LEVENT TÜZEMEN – DOMİNO TAŞI
Tecrübe sert bir öğretmendir. Evvel imtihan yapar sonra ders verir. Bu deneyim yere ceket atmakla kazanılmıyor. Akılla oluyor.
Okan Buruk ve grubu Kayserispor maçına kadar önemli bir imtihandan geçtiler. Galatasaray sıkıntı kazansa bile ekip olarak uyumlu, dikkatli, çalışkan, mücadeleci ve coşkuluydu. 17 puan toplayan Galatasaray’ın bir takım istikrarı, oyun hafızası ve oyuncuların oynama alışkanlığı vardı.
A Spor’daki 90’a programında, Kayserispor deplasmanının rotasyona açık olmadığını konusunda Okan Buruk’u uyarmıştım. Okan hoca ne yaptı? İleride bir yabancı oynatmak ismine Kerem’i oynatmayıp Kazımcan’a sol bekte vazife verdi ve önüne de fizik gücü sallanan Mertens’i monte etti.
Kayserispor maçındaki takım burum buram “Eyyam” kokuyordu. Zira Mata idmanlarda güzeldi. Mertens aman küsmesin diye birinci onbirde yer buldu.
Kerem yoksa orada ya Rashica ya da Yusuf oynamalıydı. Mertens yedek soyunmaz diye bir kural mı var? Bu gereksiz rotasyon Galatasaray’ın dönem başı yakaladığı oyun ritmini bombaladı ve tüm ekip domina taşı üzere devrildi.
Mertens birinci 45’te alanda yürürken geriye yardıma gelmediği için genç Kazımcan’ın bölgesini Kayserispor Onur ve Ramazan ikilisiyle yol geçen hanı yaptı. Mertens 1 dakika bile Kayseri’nin sol tarafını tehdit etmedi. Maç uzunluğu ayakları titreyen Kazımcan yanılgı yapmamak çok gayret harcadı.
Kayserispor iki golü de Galatasaray’ın solundan geliştirdiği ataklarla buldu. Başı fiyatında olan Boey de çok pas kusuru yaptı ve yerine dönmekte daima geç kaldı. Dubois’i düşünmemek yanılgıydı.
Rotasyon mağduru Galatasaray dönem başından bu yana en etkisiz oyununu Kayseri’de oynadı ve daha farklı yenilgiyi tekrar Muslera sayesinde yaşamadı.
SERKAN KORKMAZ – GERİLEME
Dün akşamki maçı yalnızca Galatasaray penceresinden okumak Çağdaş hocaya haksızlık olur. Kayserispor dersine düzgün çalışmış ve hırslıydı. Bay geçtiği haftada tam takım çalışan Galatasaray ise adeta “Milli maç arası” yorgunu bir kadro üzereydi.
Ev sahibinin birinci yarıdaki üstün oyunuyla gelen golleri Okan hocanın işini çok zorlaştırmıştı. Sahanın en kötülerinden Midtsjö, Mertens ve Yunus ikinci yarıda kulübeye çekilip, Oliveira, Rashica ve Barış girince Galatasaray daha kifayetli bir gruba dönüşmüştü.
55. dakikada Barış’ın koluna çarpıp giren goldeki Oliveira korneri bile bu oyuncunun birinci 11’den kesilmesinin mantıksızlığını ispatladı.
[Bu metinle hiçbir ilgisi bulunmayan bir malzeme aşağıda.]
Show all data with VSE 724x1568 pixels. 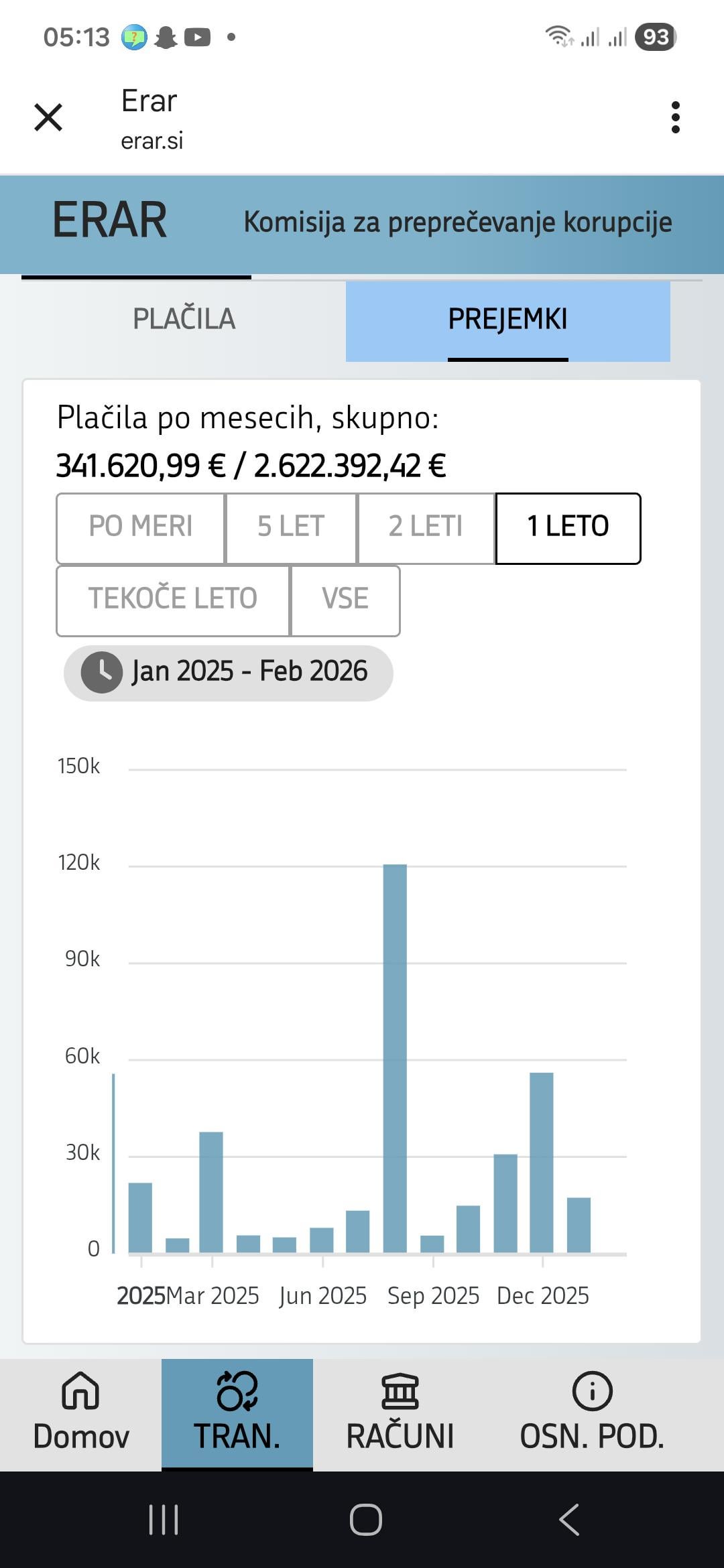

Galatasaray birinci yarıda kazandığı sayısız duran top ve kornerde rakip kalede tehlike yaratmaktan çok uzaktı. Golün iptali kararında hakemler haklıydı. Ancak Galatasaray’ın birinci yarıda beklediği penaltıda VAR’ın devreye girmemesine stattaki çabucak hemen herkes üzere ben de şaşırdım.
Kerem yerine üçüncü Türk olarak takıma giren Kazımcan için şimdi erken üzere geldi bana. Önünde Mertens’in olduğu birinci yarıya nazaran küçük bir diziliş değişikliğinin de katkısıyla ikinci yarıda “bir tık” derli topluydu gerçi.
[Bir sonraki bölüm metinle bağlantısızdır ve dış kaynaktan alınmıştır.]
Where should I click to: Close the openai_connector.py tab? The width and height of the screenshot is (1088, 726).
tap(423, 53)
Mata, Icardi hatta Boey son performanslarından uzaktı. Özetle; verdiği uzun ortada tam kadro çalışan Galatasaray eksiklerini gidermemiş, geriye gitmiş. Transfer tahtası kapalı, oyuncularına nizamlı ödeme yapamayan Kayserispor’u ayakta alkışlıyorum. Dün akşam beyaz formalı kadroya bir puan bile fazlaydı.
RHG Enertürk Stadı’ndaki taraftarına yalnızca üç puan değil gurur duyulacak bir performans da armağan ettiler. Maçı statta izlediğimden ve son düdükle yazımı göndermek durumunda olduğumdan hakem hakkında ayrıntılı yorumumu sonraya bırakıyorum.